To qualify as a comprehensive stroke center – the highest level of care available – a hospital must meet all the requirements of a primary center, plus have a neurosurgical team in place capable of handling complex cases, a neuro-radiologist on staff, as well as the most sophisticated imaging equipment.

Five hospitals have so far applied to become comprehensive stroke centers, though only one – Overlook in Summit – has been granted that designation, said health department spokeswoman Marilyn Riley. In addition to having an acute stroke team available 24/7 with the ability to perform procedures like retrieving blood clots directly from the brain, Overlook also has its own helicopter landing pad dedicated to stroke patients.

“Response can mean the difference between life and death and between severe disability and minor disability,” said Shalini Bansil, medical director of Overlook’s stroke center.

The other hospitals that have applied for comprehensive designation are Robert Wood Johnson University Hospital in New Brunswick, Morristown Memorial Hospital, JFK Medical Center in Edison and St. Joseph’s Regional Medical Center in Paterson, according to Riley.

Chilton officials, meanwhile, said they plan to apply to become a state-designated primary stroke center. The hospital has signed an agreement with Atlantic Health (Morristown and Overlook) to have stroke patients who require additional care transferred to those facilities.

Other hospitals that have already applied for primary designation are Robert Wood Johnson-Hamilton, University Medical Center in Princeton and Kennedy Health Systems-Voorhees, Riley said.

“We have created a two-tiered system for stroke care so that no patient would ever be more than a 20-minute ambulance ride away from a hospital able to provide the best care,” said Sen. Barbara Buono (D-Middlesex), who wrote the bill creating the designations after she saw her mother left severely disabled by a stroke seven years ago.

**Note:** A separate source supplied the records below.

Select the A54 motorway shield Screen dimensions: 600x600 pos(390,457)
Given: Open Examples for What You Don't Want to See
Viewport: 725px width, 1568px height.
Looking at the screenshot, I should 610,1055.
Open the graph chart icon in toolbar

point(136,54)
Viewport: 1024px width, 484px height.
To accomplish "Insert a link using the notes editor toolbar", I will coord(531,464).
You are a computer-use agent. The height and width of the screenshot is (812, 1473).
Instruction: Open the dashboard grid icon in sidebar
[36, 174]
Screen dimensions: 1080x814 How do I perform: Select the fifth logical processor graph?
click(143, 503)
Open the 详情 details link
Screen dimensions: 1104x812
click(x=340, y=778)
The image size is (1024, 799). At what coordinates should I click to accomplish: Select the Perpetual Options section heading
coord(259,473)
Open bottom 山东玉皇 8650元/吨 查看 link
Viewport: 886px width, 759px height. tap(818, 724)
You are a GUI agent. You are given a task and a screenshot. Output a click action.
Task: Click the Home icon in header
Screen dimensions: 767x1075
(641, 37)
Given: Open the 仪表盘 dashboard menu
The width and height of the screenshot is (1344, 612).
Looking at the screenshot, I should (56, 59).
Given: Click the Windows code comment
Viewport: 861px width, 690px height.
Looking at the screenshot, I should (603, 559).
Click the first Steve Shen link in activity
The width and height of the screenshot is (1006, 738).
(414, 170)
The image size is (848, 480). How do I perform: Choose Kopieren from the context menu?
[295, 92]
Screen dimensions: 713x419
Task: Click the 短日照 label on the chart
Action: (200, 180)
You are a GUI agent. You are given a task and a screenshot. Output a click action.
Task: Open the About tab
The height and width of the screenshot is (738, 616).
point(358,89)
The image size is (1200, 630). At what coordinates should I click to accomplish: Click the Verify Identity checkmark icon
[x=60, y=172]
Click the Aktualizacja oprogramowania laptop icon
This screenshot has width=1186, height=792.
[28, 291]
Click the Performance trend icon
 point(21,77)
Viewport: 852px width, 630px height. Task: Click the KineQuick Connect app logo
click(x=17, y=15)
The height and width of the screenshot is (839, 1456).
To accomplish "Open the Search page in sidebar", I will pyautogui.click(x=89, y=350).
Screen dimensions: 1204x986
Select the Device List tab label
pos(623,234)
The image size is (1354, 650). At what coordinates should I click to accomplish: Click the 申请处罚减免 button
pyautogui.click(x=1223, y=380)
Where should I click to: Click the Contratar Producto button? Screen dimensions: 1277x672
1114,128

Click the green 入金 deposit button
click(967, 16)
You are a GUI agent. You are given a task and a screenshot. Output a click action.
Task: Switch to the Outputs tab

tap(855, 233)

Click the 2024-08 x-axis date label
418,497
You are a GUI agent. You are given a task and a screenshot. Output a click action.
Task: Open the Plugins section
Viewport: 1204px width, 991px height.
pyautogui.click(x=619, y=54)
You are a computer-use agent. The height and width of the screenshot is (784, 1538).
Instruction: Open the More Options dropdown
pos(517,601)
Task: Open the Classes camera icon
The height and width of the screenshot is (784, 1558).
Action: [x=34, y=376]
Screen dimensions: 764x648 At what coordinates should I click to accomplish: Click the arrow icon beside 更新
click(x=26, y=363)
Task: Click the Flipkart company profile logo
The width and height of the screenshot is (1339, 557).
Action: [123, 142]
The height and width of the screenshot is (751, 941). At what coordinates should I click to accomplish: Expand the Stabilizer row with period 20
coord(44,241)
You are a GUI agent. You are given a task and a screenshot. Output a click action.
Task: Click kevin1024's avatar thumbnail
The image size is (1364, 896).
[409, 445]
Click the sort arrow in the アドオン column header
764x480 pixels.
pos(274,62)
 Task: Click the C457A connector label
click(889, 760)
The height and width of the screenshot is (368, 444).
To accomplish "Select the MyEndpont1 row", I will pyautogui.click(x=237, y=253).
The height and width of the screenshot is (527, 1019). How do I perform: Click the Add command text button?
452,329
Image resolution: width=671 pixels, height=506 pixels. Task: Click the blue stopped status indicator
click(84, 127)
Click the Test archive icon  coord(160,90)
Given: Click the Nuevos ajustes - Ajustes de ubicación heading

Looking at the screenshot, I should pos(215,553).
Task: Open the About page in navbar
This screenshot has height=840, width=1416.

Now 14 months into his recovery, Milone credits treatment with the drug tPA for his rapid improvement. While he still tires easily and has occasional problems finding the right word, he knows he would have been far worse off without it.

The drug is only effective on the type of stroke Milone suffered – known as ischemic stroke – and cannot be given in cases where attacks are caused by bleeding in the brain. It must be administered within three hours after symptoms begin, with the best results coming the sooner it is given.

While tPA can break up the blood clots that cause about 80 percent of all strokes, it is given to only about one in 10 eligible patients, studies have shown.

Some emergency room doctors are still hesitant to use the FDA-approved drug – especially if they don’t have neurology backup – because it does carry about a 6 percent risk of cerebral bleeding. But the neurologist who treated Milone at Chilton said the benefits far outweigh the risks.

“It should be a standard of care, not optional,” said Eyad Nayal. “When it works, it works a miracle.”